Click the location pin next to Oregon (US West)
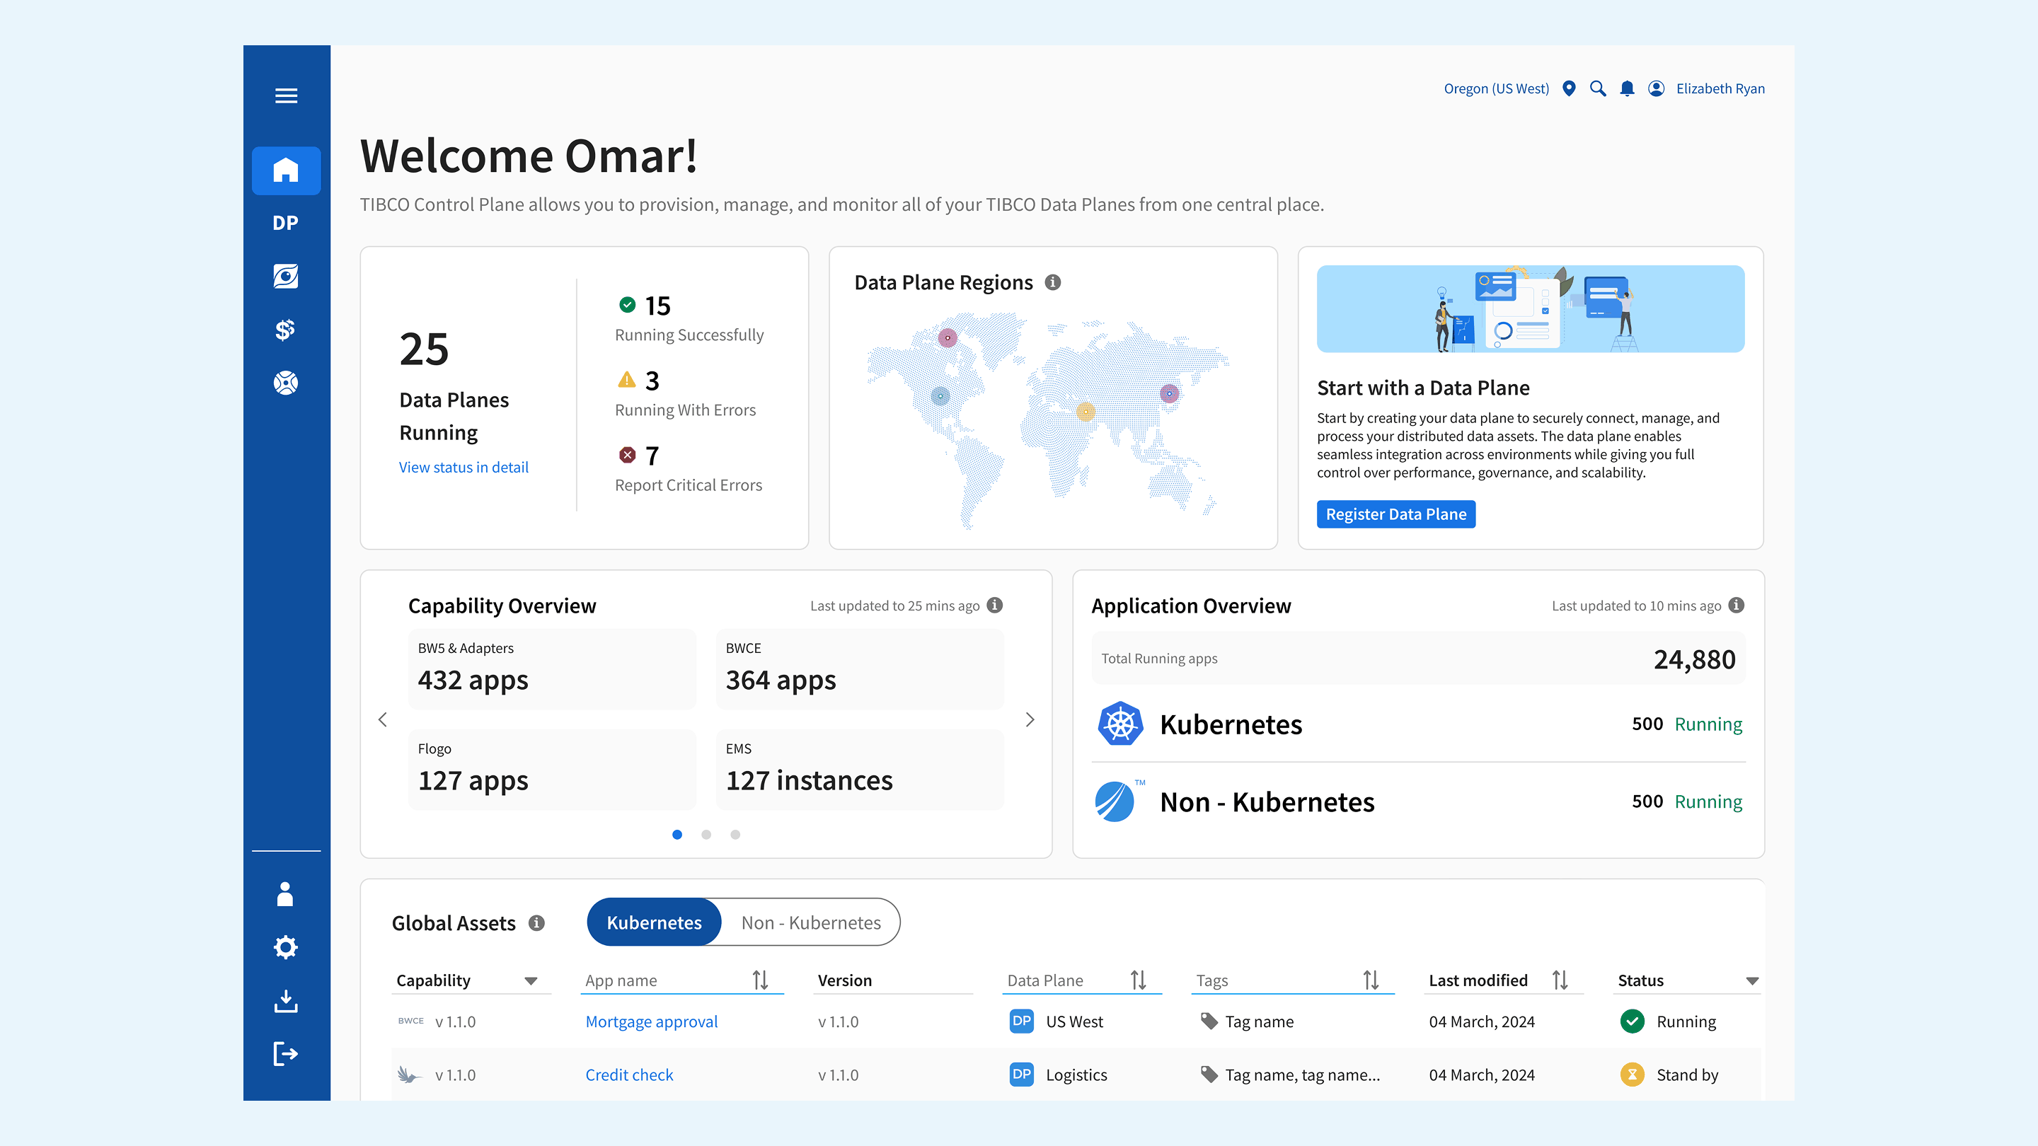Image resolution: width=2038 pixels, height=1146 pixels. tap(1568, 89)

...

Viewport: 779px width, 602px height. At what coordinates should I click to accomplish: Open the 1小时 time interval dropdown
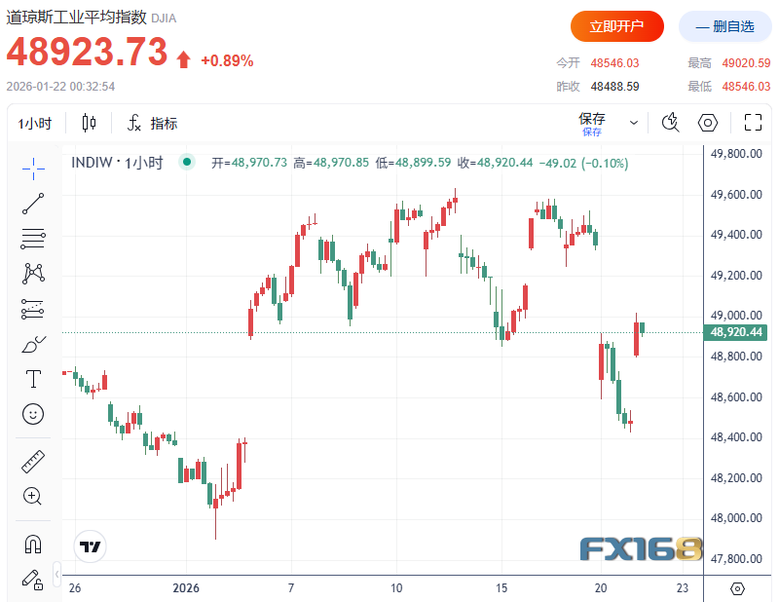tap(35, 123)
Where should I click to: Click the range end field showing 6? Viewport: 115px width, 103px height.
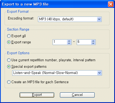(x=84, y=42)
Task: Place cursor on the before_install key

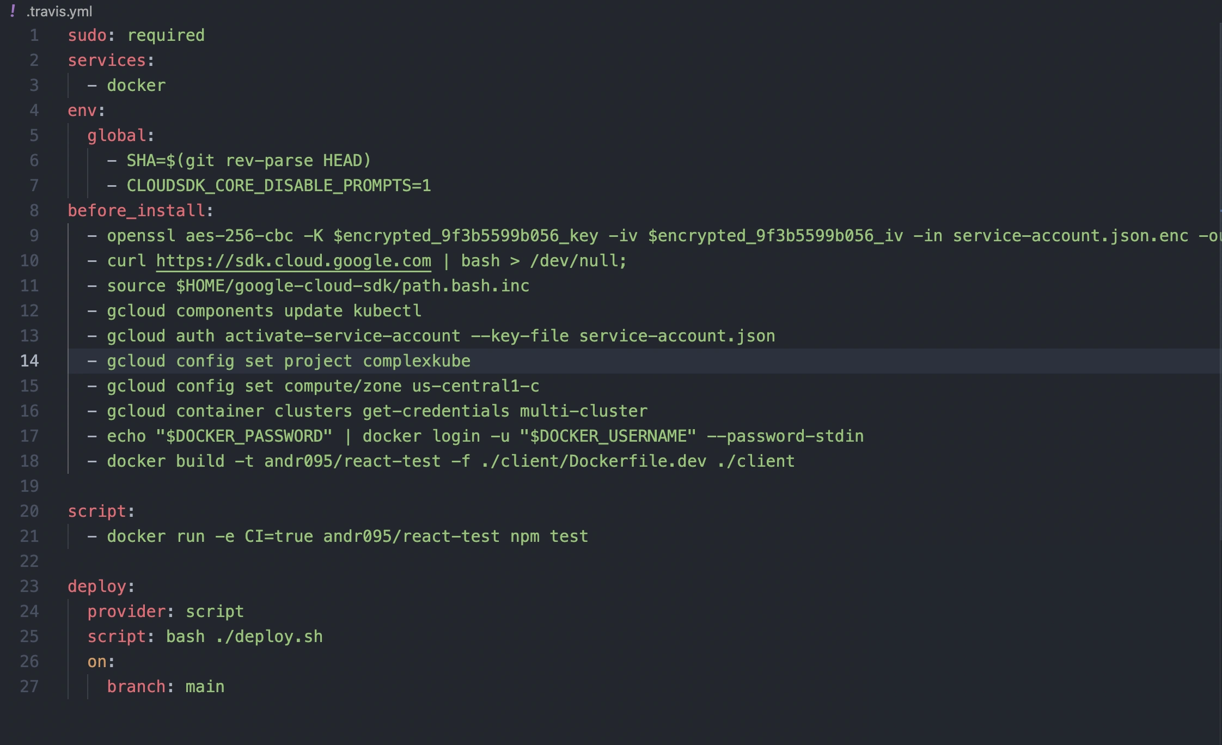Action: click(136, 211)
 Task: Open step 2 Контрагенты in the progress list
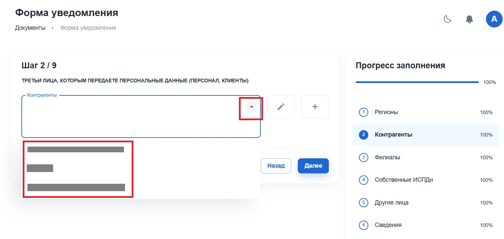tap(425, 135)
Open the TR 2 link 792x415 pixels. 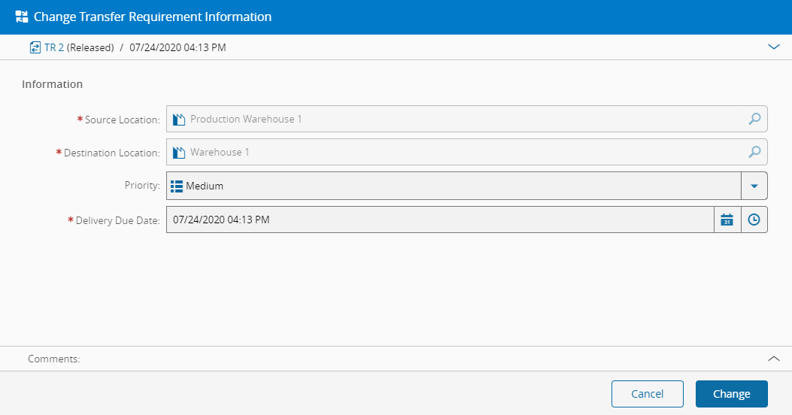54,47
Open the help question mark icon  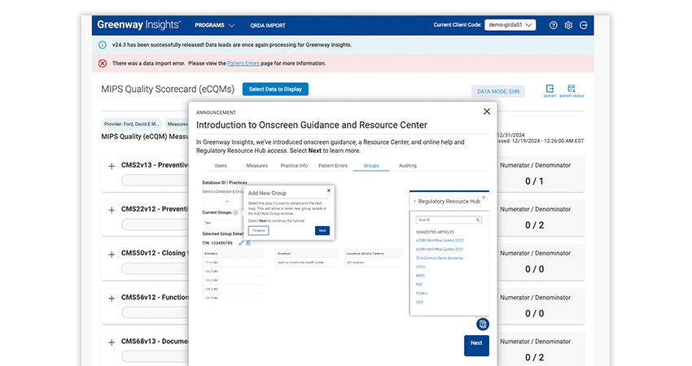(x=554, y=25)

# Set problem
Copy the items from the line with "Viewport: 779px width, 602px" to the line with "Action: click(136, 211)", both ends included, with their full wording, and offset every coordinate in their answers by adding 41. Leave the pictures out of your reply.

# Problem solution
Viewport: 779px width, 602px height. At what coordinates should I click to accomplish: Open the 1小时 time interval dropdown
tap(76, 164)
Where should I click to: Click the range end field showing 6? Viewport: 115px width, 103px height.
(x=125, y=83)
Task: Place cursor on the before_install key

Action: click(177, 252)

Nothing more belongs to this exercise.